3. Experimental setup

3.1 The two-wavelength interferometer (TWI)

Figure 2 shows the TWI experimental setup including a distributed feedback (DFB) LD (FRL15TCWD-D66-19610-D, Furukawa Electric Co., Ltd.) with a 1539 nm fundamental wavelength, a 500 kHz linewidth, and a 40 mW output power. The DFB laser was stabilized to an acetylene isotope 13C2H2 absorption line (detailed in Section 3.2). The output light propagated through an optical fiber (OF) to a coupler, which split the light into two beams. One was connected to an SHG which was a piece of periodically poled lithium niobate (PPLN), in order to generate half wavelength light to the incident fundamental light. In this setup, 90% of the DFB output was assigned for the SHG and a 0.4 mW power was yielded as the SHG outout. Then the SHG light propagated to the wavelength division multiplex (WDM) coupler. The other beam was directly propagated to the WDM coupler where the fundamentaland the SHG beams were combined. The combined beam propagated to the end of the OF and was collimated by a parabolic mirror (PM). The collimated light propagated toward a BS where it was divided into a reference reflector and a probe reflector. The probe reflector was fixed on a piezo stage (P-621.1CD, Physik Instrumente GmbH). The beams were reflected back to the BS where they interfered with each other. The recombined beam was focused into another OF by a second parabolic mirror. The light travelled through the OF to a third distant parabolic mirror in order to prevent thermal effect by the PD to the interference.
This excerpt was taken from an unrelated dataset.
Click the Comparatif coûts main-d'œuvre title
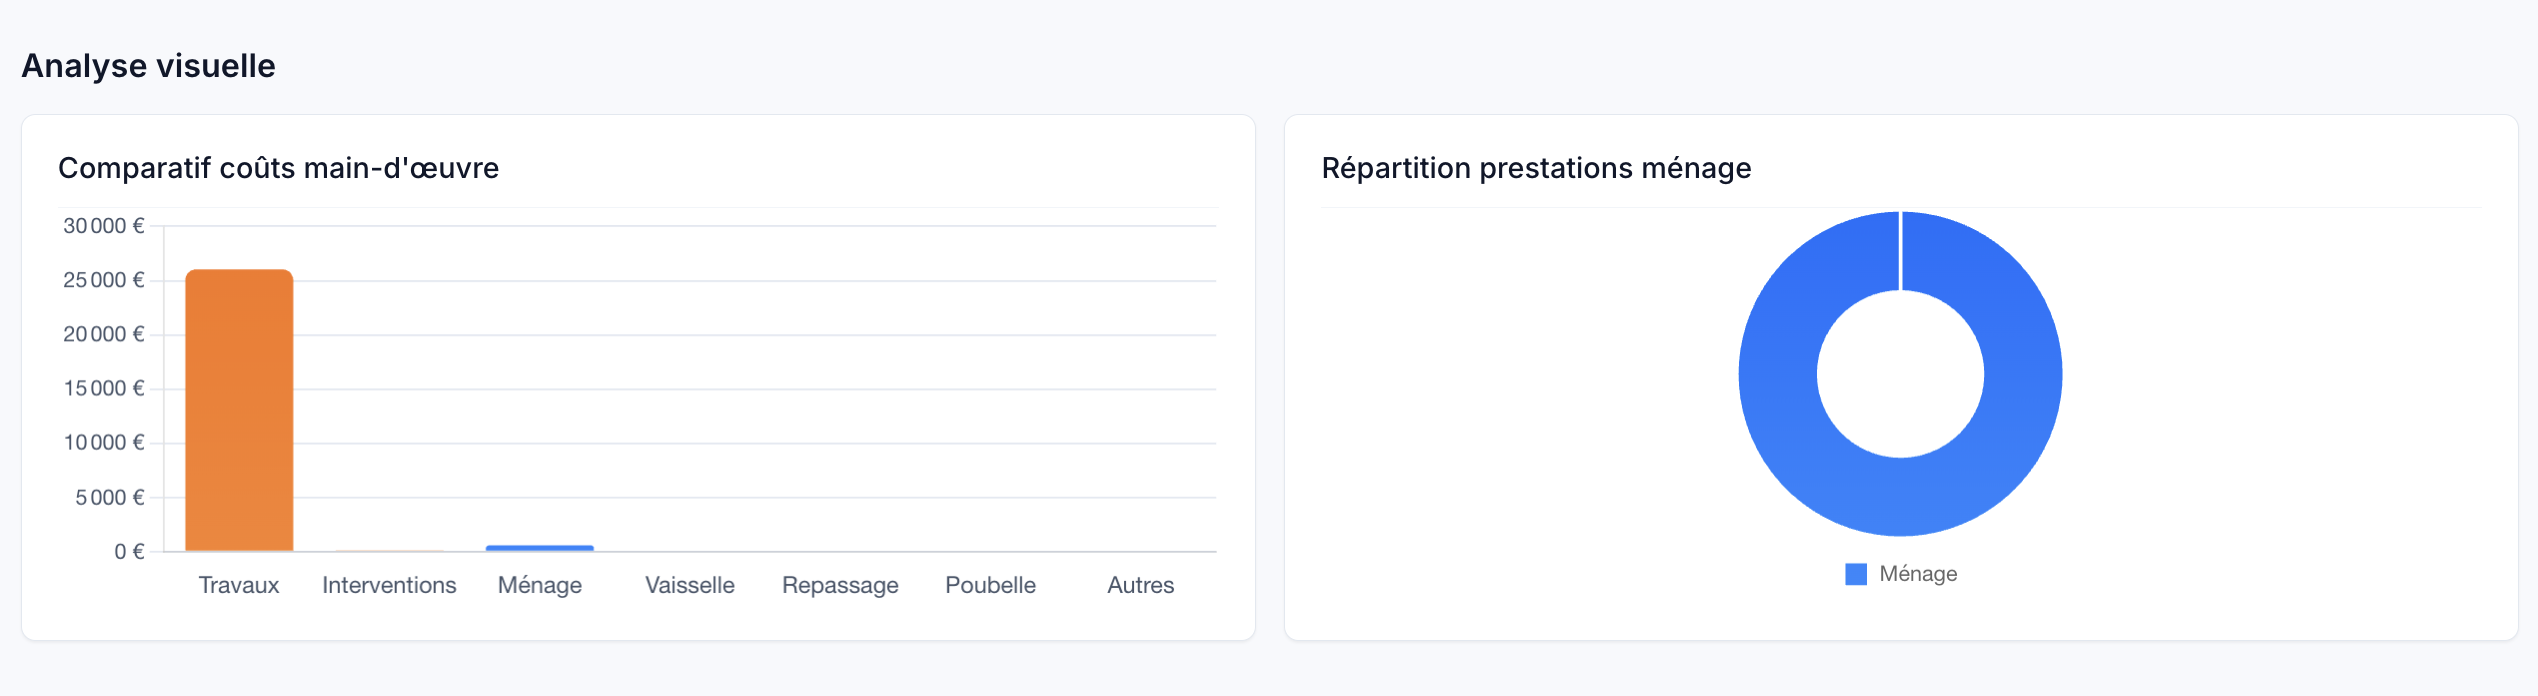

A dichroic mirror (DM) separated the light into the fundamental wavelength beam and the SHG beam. Finally, the two beams were converted into electrical signals by PDs via lenses (L). Conversion of the electrical signals to displacement information was carried out by the procedure described in the previous section.

 figure: Fig. 2

Fig. 2 Configuration of the TWI. Coup.: coupler, OF: optical fiber, WDM: WDM coupler, PM: parabolic mirror, BS: beam splitter, DM: dichroic mirror, L: lens, PD: photodetector, M: mirror.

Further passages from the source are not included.